Nobody aspires to create a flash-in-the-pan phenomenon. When you build something, you want it to stand the test of time, and communities are no different.
As you embark on your journey to create a sticky, salient, enduring fanbase, here are some best practices to keep close.
The two terms are often used interchangeably, but the difference between an audience and a community boils down to one simple factor: engagement.
If your “community” consumes your content, listens to what you have to say, and follows your online activity, what you actually have is an audience. But if your fans are connecting with you, interfacing with each other, sharing, discussing, and exchanging, you’ve tapped into the real thing.
These days, it’s not enough to create a social media account and hope that a community springs up around you. In fact, it’s largely the opposite — so you’ll need to be intentional about the process.
As shared by community-building guru Gina Bianchini during a recent podcast appearance:
“The divergence of community and social media are so stark right now […] When we think about social media, that is a fantastic platform for getting a message out. My followers listen to me. It’s essentially an audience; one’s really talking to each other compared to a community.”
When trying to please everyone, we often end up pleasing no one. Based on the 1,000 True Fans theory — coined by founding executive editor of Wired magazine Kevin Kelly — if a brand wants to build a lasting community, they don’t need to rack up millions of supporters. All they need is 1,000 die-hard fans — the type that will buy every album on pre-release and snatch up limited-edition product drops.

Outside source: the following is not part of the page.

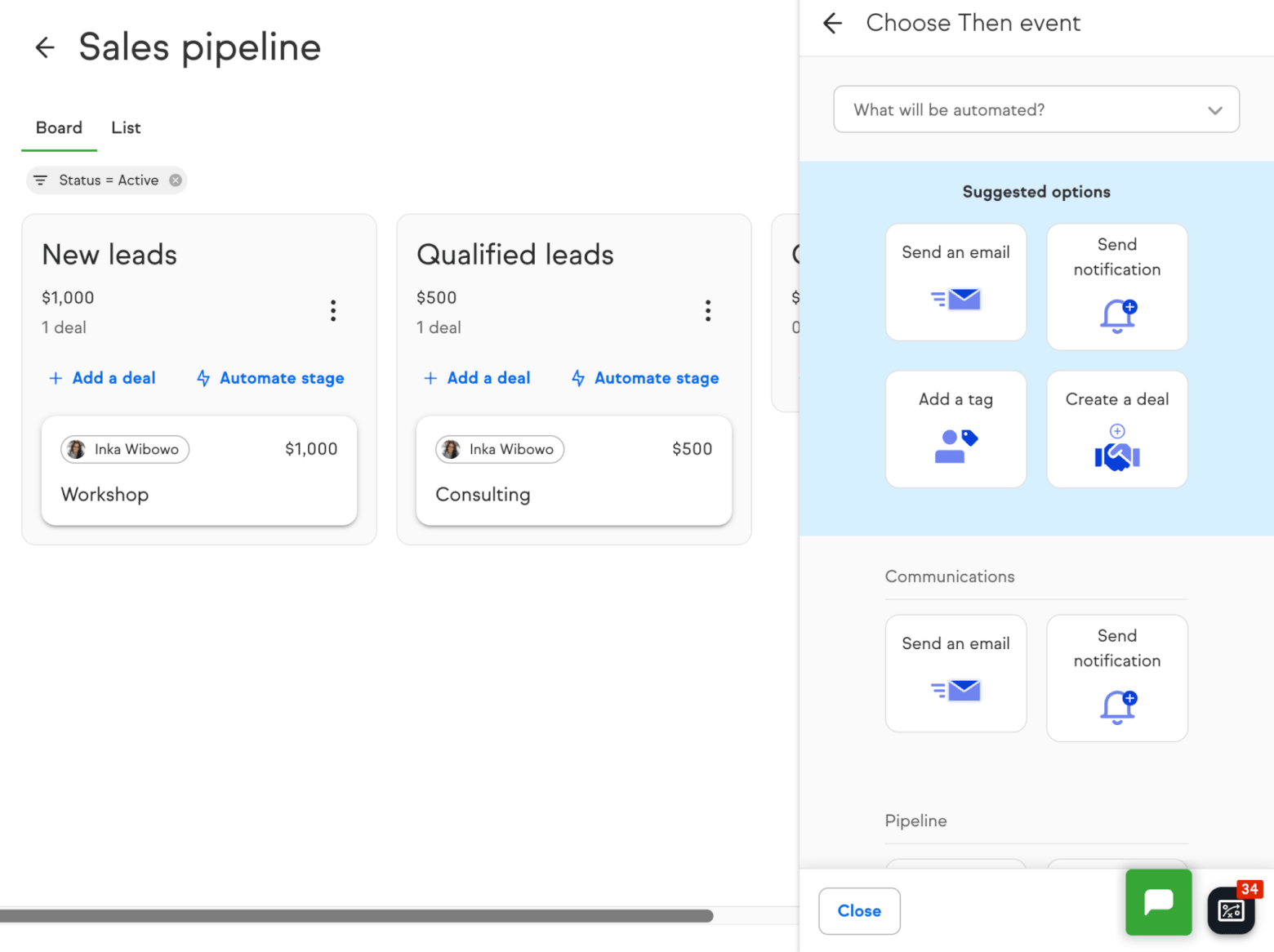Click the filter icon on the Status chip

In its simplest form, it’s the classic “quality over quantity” principle. In a similar vein, if we look at the Pareto Principle through a brand-building lens, 80% of a company’s profits can be traced back to 20% of consumers. That doesn’t mean you should neglect the other 80% that aren’t as loyal, but it does suggest that your “core” following is what can ultimately make (or break) your success.
Of course, the principle isn’t an exact science, and the percentage split can fluctuate depending on the business. The takeaway is to nurture your most committed fans, because they often hold the key to a brand’s staying power.
People often leverage communities to learn something new and stay in the know. Nobody is going to stick around to idly chat with strangers online, but they will stick around to better themselves or be the first to know about developments within their niche.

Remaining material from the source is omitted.